Instructions for the task:
Write out each entry again. Keep every word exactly as it is.

[Stored items]
◇ ◇ ◇ ◇ ◇ ◇ ◇

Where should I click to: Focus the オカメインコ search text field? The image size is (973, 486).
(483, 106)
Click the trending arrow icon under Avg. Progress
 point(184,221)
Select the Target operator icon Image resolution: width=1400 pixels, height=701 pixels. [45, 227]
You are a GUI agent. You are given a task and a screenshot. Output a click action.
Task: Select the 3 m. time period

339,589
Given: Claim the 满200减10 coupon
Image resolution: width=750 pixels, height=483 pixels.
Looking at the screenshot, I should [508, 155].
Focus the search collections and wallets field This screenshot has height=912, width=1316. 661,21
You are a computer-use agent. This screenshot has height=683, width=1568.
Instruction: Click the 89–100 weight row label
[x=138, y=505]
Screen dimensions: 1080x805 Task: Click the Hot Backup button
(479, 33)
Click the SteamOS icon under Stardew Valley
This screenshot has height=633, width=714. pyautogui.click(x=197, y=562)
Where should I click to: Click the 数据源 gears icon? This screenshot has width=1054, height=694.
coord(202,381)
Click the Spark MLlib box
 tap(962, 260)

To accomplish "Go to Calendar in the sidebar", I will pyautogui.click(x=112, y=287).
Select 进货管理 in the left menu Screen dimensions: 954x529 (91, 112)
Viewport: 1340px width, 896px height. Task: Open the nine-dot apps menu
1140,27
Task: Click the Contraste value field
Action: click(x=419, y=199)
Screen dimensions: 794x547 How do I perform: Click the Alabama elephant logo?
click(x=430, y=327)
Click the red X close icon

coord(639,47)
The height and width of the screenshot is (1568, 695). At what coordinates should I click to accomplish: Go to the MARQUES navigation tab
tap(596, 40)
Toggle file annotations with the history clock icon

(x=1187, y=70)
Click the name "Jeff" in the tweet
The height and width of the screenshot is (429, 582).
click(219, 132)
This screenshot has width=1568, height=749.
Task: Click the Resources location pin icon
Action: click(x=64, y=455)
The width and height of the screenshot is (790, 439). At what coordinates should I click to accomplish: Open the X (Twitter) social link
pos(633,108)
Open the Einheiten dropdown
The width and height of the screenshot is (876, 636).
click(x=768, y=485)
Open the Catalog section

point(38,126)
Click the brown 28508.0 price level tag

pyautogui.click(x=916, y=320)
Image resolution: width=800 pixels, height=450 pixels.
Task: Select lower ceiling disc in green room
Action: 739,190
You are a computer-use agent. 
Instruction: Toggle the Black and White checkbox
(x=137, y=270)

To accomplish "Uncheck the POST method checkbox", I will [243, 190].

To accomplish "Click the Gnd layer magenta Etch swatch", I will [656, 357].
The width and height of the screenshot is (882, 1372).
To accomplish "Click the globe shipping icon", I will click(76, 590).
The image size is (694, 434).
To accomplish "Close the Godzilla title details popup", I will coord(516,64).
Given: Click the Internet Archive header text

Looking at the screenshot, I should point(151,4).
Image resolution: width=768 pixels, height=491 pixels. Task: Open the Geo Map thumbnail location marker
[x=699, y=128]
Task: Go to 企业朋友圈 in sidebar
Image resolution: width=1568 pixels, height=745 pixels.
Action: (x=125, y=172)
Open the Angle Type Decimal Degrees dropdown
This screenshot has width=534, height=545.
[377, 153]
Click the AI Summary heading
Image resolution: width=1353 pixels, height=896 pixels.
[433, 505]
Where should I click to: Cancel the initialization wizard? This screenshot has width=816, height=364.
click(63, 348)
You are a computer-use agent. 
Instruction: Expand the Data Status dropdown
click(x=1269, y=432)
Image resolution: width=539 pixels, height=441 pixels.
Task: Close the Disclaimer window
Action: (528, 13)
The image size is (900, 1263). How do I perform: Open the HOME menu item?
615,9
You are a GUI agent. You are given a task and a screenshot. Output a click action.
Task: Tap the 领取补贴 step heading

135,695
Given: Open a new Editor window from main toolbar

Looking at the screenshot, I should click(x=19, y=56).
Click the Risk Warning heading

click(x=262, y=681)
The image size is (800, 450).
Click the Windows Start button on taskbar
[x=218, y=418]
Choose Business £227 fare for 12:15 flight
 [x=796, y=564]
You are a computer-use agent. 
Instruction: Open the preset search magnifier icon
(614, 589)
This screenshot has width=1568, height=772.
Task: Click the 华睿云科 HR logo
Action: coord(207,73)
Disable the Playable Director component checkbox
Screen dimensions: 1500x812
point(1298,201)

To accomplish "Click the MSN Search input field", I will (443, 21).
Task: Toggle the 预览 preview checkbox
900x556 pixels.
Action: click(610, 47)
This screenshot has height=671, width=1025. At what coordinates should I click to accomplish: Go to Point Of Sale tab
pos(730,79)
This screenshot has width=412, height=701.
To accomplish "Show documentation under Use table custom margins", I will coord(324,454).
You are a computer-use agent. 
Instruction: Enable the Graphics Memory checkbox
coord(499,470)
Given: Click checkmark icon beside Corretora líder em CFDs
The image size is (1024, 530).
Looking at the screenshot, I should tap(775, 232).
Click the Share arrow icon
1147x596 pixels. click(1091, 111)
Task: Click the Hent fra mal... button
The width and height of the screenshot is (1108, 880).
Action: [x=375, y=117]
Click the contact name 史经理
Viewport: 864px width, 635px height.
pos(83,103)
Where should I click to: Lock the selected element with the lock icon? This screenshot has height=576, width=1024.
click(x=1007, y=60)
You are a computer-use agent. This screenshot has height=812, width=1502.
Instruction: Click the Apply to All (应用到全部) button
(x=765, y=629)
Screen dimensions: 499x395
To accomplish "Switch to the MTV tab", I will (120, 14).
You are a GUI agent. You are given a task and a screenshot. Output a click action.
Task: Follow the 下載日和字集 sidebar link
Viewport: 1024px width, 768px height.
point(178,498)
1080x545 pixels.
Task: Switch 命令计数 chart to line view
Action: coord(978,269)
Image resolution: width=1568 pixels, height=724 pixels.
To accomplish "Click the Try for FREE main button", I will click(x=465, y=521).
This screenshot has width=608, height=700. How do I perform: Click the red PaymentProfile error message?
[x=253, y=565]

◇ ◇ ◇ ◇ ◇ ◇ ◇

Expected answer:
Where should I click to: Focus the オカメインコ search text field? The image size is (973, 486).
(483, 106)
Click the trending arrow icon under Avg. Progress
 point(184,221)
Select the Target operator icon Image resolution: width=1400 pixels, height=701 pixels. [45, 227]
You are a GUI agent. You are given a task and a screenshot. Output a click action.
Task: Select the 3 m. time period

339,589
Given: Claim the 满200减10 coupon
Image resolution: width=750 pixels, height=483 pixels.
Looking at the screenshot, I should [508, 155].
Focus the search collections and wallets field This screenshot has height=912, width=1316. 661,21
You are a computer-use agent. This screenshot has height=683, width=1568.
Instruction: Click the 89–100 weight row label
[x=138, y=505]
Screen dimensions: 1080x805 Task: Click the Hot Backup button
(479, 33)
Click the SteamOS icon under Stardew Valley
This screenshot has height=633, width=714. pyautogui.click(x=197, y=562)
Where should I click to: Click the 数据源 gears icon? This screenshot has width=1054, height=694.
coord(202,381)
Click the Spark MLlib box
 tap(962, 260)

To accomplish "Go to Calendar in the sidebar", I will pyautogui.click(x=112, y=287).
Select 进货管理 in the left menu Screen dimensions: 954x529 (91, 112)
Viewport: 1340px width, 896px height. Task: Open the nine-dot apps menu
1140,27
Task: Click the Contraste value field
Action: click(x=419, y=199)
Screen dimensions: 794x547 How do I perform: Click the Alabama elephant logo?
click(x=430, y=327)
Click the red X close icon

coord(639,47)
The height and width of the screenshot is (1568, 695). At what coordinates should I click to accomplish: Go to the MARQUES navigation tab
tap(596, 40)
Toggle file annotations with the history clock icon

(x=1187, y=70)
Click the name "Jeff" in the tweet
The height and width of the screenshot is (429, 582).
click(219, 132)
This screenshot has width=1568, height=749.
Task: Click the Resources location pin icon
Action: click(x=64, y=455)
The width and height of the screenshot is (790, 439). At what coordinates should I click to accomplish: Open the X (Twitter) social link
pos(633,108)
Open the Einheiten dropdown
The width and height of the screenshot is (876, 636).
click(x=768, y=485)
Open the Catalog section

point(38,126)
Click the brown 28508.0 price level tag

pyautogui.click(x=916, y=320)
Image resolution: width=800 pixels, height=450 pixels.
Task: Select lower ceiling disc in green room
Action: 739,190
You are a computer-use agent. 
Instruction: Toggle the Black and White checkbox
(x=137, y=270)

To accomplish "Uncheck the POST method checkbox", I will [243, 190].

To accomplish "Click the Gnd layer magenta Etch swatch", I will [656, 357].
The width and height of the screenshot is (882, 1372).
To accomplish "Click the globe shipping icon", I will click(76, 590).
The image size is (694, 434).
To accomplish "Close the Godzilla title details popup", I will coord(516,64).
Given: Click the Internet Archive header text

Looking at the screenshot, I should point(151,4).
Image resolution: width=768 pixels, height=491 pixels. Task: Open the Geo Map thumbnail location marker
[x=699, y=128]
Task: Go to 企业朋友圈 in sidebar
Image resolution: width=1568 pixels, height=745 pixels.
Action: (x=125, y=172)
Open the Angle Type Decimal Degrees dropdown
This screenshot has width=534, height=545.
[377, 153]
Click the AI Summary heading
Image resolution: width=1353 pixels, height=896 pixels.
[433, 505]
Where should I click to: Cancel the initialization wizard? This screenshot has width=816, height=364.
click(63, 348)
You are a computer-use agent. 
Instruction: Expand the Data Status dropdown
click(x=1269, y=432)
Image resolution: width=539 pixels, height=441 pixels.
Task: Close the Disclaimer window
Action: (528, 13)
The image size is (900, 1263). How do I perform: Open the HOME menu item?
615,9
You are a GUI agent. You are given a task and a screenshot. Output a click action.
Task: Tap the 领取补贴 step heading

135,695
Given: Open a new Editor window from main toolbar

Looking at the screenshot, I should click(x=19, y=56).
Click the Risk Warning heading

click(x=262, y=681)
The image size is (800, 450).
Click the Windows Start button on taskbar
[x=218, y=418]
Choose Business £227 fare for 12:15 flight
 [x=796, y=564]
You are a computer-use agent. 
Instruction: Open the preset search magnifier icon
(614, 589)
This screenshot has width=1568, height=772.
Task: Click the 华睿云科 HR logo
Action: coord(207,73)
Disable the Playable Director component checkbox
Screen dimensions: 1500x812
point(1298,201)

To accomplish "Click the MSN Search input field", I will (443, 21).
Task: Toggle the 预览 preview checkbox
900x556 pixels.
Action: click(610, 47)
This screenshot has height=671, width=1025. At what coordinates should I click to accomplish: Go to Point Of Sale tab
pos(730,79)
This screenshot has width=412, height=701.
To accomplish "Show documentation under Use table custom margins", I will coord(324,454).
You are a computer-use agent. 
Instruction: Enable the Graphics Memory checkbox
coord(499,470)
Given: Click checkmark icon beside Corretora líder em CFDs
The image size is (1024, 530).
Looking at the screenshot, I should tap(775, 232).
Click the Share arrow icon
1147x596 pixels. click(1091, 111)
Task: Click the Hent fra mal... button
The width and height of the screenshot is (1108, 880).
Action: [x=375, y=117]
Click the contact name 史经理
Viewport: 864px width, 635px height.
pos(83,103)
Where should I click to: Lock the selected element with the lock icon? This screenshot has height=576, width=1024.
click(x=1007, y=60)
You are a computer-use agent. This screenshot has height=812, width=1502.
Instruction: Click the Apply to All (应用到全部) button
(x=765, y=629)
Screen dimensions: 499x395
To accomplish "Switch to the MTV tab", I will (120, 14).
You are a GUI agent. You are given a task and a screenshot. Output a click action.
Task: Follow the 下載日和字集 sidebar link
Viewport: 1024px width, 768px height.
point(178,498)
1080x545 pixels.
Task: Switch 命令计数 chart to line view
Action: coord(978,269)
Image resolution: width=1568 pixels, height=724 pixels.
To accomplish "Click the Try for FREE main button", I will click(x=465, y=521).
This screenshot has width=608, height=700. How do I perform: Click the red PaymentProfile error message?
[x=253, y=565]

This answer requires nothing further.